Of course, I wasn’t planning on becoming a mystery writer in those days. After all, I was studying the continental novel in translation at UC Berkeley-Stendahl, Camus, Tolstoy, etc. I was serious. But I was a confident cuss, and a part of me thought that I could probably write a Nobel-quality literary work every few years and pay the bills by whipping out a steady stream of entertaining mystery fiction (under a pseudonym, of course) at the rate of about a book a year. And in that case, it was good to have a ready-made name for my protagonist.

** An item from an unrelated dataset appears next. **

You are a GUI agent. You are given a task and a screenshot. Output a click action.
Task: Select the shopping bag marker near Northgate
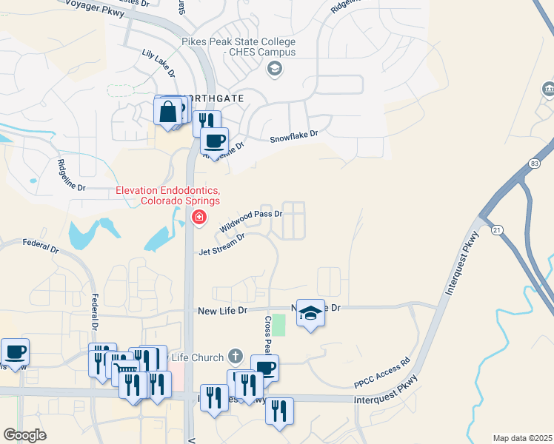(x=168, y=112)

But meanwhile, I had to get working on the craft of novel writing. I had already finished the aforementioned legal thriller, which I knew to be literarily dubious in qualitative terms. It lacked certain elements that seemed to be a feature of other books I wanted to emulate, both “literary” and not, such as humor, irony, verisimilitude, and-most strikingly-plot. Seeking to correct these deficiencies, I sat down and wrote a book-length Sherlock Holmes-Nero Wolfe pastiche that I entitled Recipe for Murder. It was, granted, a mystery, and so would be outside the main thrust of my serious work-in fact, I wrote it under the pen name Dan Sherb. I never really thought that this novel would be published either. In fact, after I’d finished it, I showed it to one or two readers, who were universally enthusiastic (parents tend to be!). Then I put the manuscript in my sock drawer and forgot about it.